To predict cis and trans regulatory interactions of lncRNA and mRNA expression and TF function, authors took 8 significantly overexpressed TFs and their associated lncRNAs to construct a co-expression network. Each lncRNA connected with 1–10 TFs and each pair of lncRNA-TF affected the expression of several genes. Results show that most of the differentially expressed lncRNAs participated in pathways regulated by TFs, STAT4, ETV6, and ZNF597, suggesting that these TFs are important in the pathogenesis of DLE. STAT4, a cytokine-responsive TF, mediates responses to IL12 and plays a critical role in the differentiation of Th1 cells (23). ETV6, an important TF for blood cell development, has been found to be associated with multiple hematologic malignancies such as primarily acute lymphoblastic lymphoma (24). The function of TF ZNF597, has not yet been elucidated (25). These findings suggest that lncRNA may have trans-regulatory function and predispose to DLE by altering the transcription of various protein-coding genes. Regarding circRNAs in DLE samples, the strongest signal found in this study implicated protein ubiquitination and TF activity.

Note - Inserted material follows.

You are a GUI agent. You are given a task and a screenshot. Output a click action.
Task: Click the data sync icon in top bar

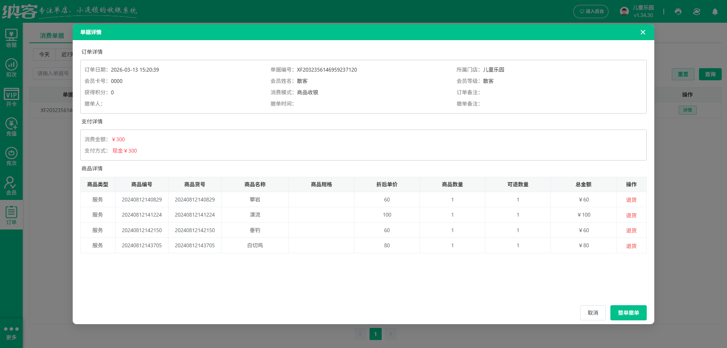coord(697,12)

To the best of our knowledge, this is the first study investigating the potential role of lncRNA and circRNA in the pathogenesis of DLE and contributes to the limited knowledge surrounding the role of ncRNA in autoimmune diseases. An advantage of this study was that affected, and control samples were taken from the same individual hence eliminating heterogeneity in baseline gene expression leading to meaningful results. Similarly, a differential expression of ncRNAs was demonstrated in SLE. For instance, a recent study done by Wu et al., 2019 demonstrated elevated plasma levels of lnc0597, lnc0640, and lnc5150 in SLE patients compared to those of healthy controls (9). Another study by Wang et al., 2019 revealed that lnc7514 was correlated with SLE disease activity (8) and interaction pairs of lncRNA and nearby targeted mRNA in SLE, NRIR-RSAD2, RP11-153M7.5-TLR2, RP4-758J18.2-CCNL2, RP11-69E11.4-PABPC4 and RP11-496I9.1-IRF7/HRAS/PHRF1 were identified by Cao et al., 2019 (7). Nevertheless, studies investigating the role of ncRNA in SLE are limited and future studies may demonstrate an overlap between ncRNA profiles of SLE and DLE given their close clinical relation.

Although this avant-garde study shows potential both in basic science research and in clinical application, its limitations include the small number of participants included. As such, a global diversity of participants is excluded and interpreted results can only be applied to select individuals. Future studies with a larger sample size investigating the differential expression of lncRNA and circRNA in patients with DLE are warranted. With larger studies, clinical application of these results could include the role of lncRNAs and circRNAs as biomarkers for disease development, targets for genetic testing for the diagnosis of DLE, or for following the progression of the disease in patients with DLE. Molecular targeting using knockout lnRNA/circRNA in in vivo animal models or in vitro cell lines may be beneficial in discovering the role of critical lncRNAs and circRNAs and assessing their involvement in disease development. These studies would increase our understanding of the molecular mechanisms that underlie autoimmune diseases and may be used to define critical lncRNAs and circRNAs, which could be used as future drug targets for DLE. Furthermore, given the strong familial history among autoimmune diseases, it would be of interest to investigate if these genetic expression profiles suggest a familial inheritance pattern.

Overall, the significance and role of the differential expression of lncRNAs and circRNAs in DLE and other autoimmune diseases is in its infancy and calls for future research.